--- Start of SELECTED TEXT ---
Reviewed for H-War by Donald Wayne Wayson, Department of History, University of Texas at Arlington
The Red Army in Transition
The year 1991 marked the end of a Communist Soviet Union and the vaunted Red Army. What happened to this army, once regarded as one of the most powerful military forces on earth? In _The Kremlin and the High Command_, Dale R. Herspring, a political science professor at Kansas State University, seeks to answer that question as he explores the army's demise beginning with the rule of Mikhail Gorbachev through the presidencies of Boris Yeltsin and Vladimir Putin. This study is the first volume to cover the Russian military, and its failures, under their leadership. In this well-written and quite readable book, Herspring breaks new ground and provides a useful tool for anyone interested in the current state of the Russian military.
In seven chapters, Herspring presents handy introductions and great summaries of each leader, including a description of their respective leadership style, as it pertains to the military. Herspring also brilliantly details the main events in Russian military history. For example, he discusses the problems that Yeltsin faced in Chechnya and the manner in which he backed out of responsibility for the debacle. He shows that generals received the blame for the failure in Chechnya since Yeltsin did nothing to deflect criticism from them. As Herspring writes, "Instead of praising the military for its sacrifices in fighting the war in Chechnya, Yeltsin criticized it sharply" (p. 104). Herspring is also quite critical of how both Yeltsin and Gorbachev handled the transition from a Communist state to the current "democratic" state of Russia.
Since a transition of this magnitude had never been attempted, Gorbachev faced the greatest difficulties. Due to a struggling economy, the Soviet military and its budget had to be cut; and it was Gorbachev's job to inform the military of these cuts. Not surprisingly, this task was not easy and the military obviously did not take well to these changes. This was an organization that had been fully funded under Soviet rule and was inexperienced in seeking additional funds or facing the prospect of cuts.
--- End of SELECTED TEXT ---
SET PROBLEM 1
List every Soviet or Russian leader named in the book review.
The book review above has nothing to do with the entries that follow.
--- Start of RECORDED DATA ---
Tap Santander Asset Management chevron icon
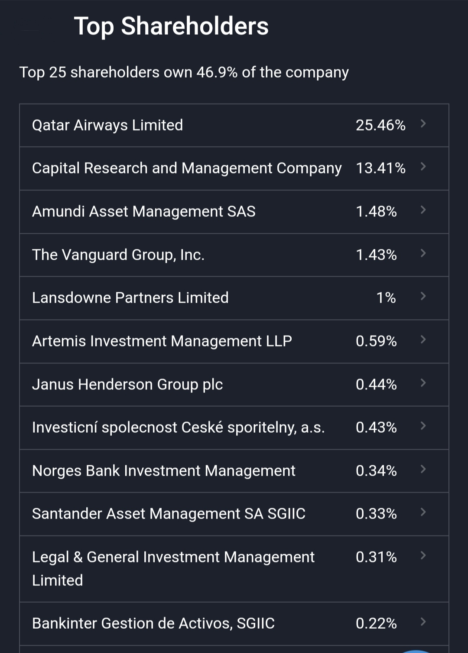468x653 pixels. (x=423, y=513)
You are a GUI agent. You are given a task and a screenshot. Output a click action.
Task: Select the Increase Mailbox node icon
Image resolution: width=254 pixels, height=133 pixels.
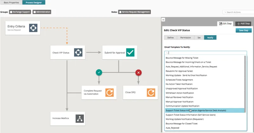click(80, 119)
--- End of RECORDED DATA ---
SET PROBLEM 2
How many lines of the entries contain the word "icon"? Give only the number.

COMPLETE RESPONSE 1
Mikhail Gorbachev, Boris Yeltsin, Vladimir Putin

COMPLETE RESPONSE 2
2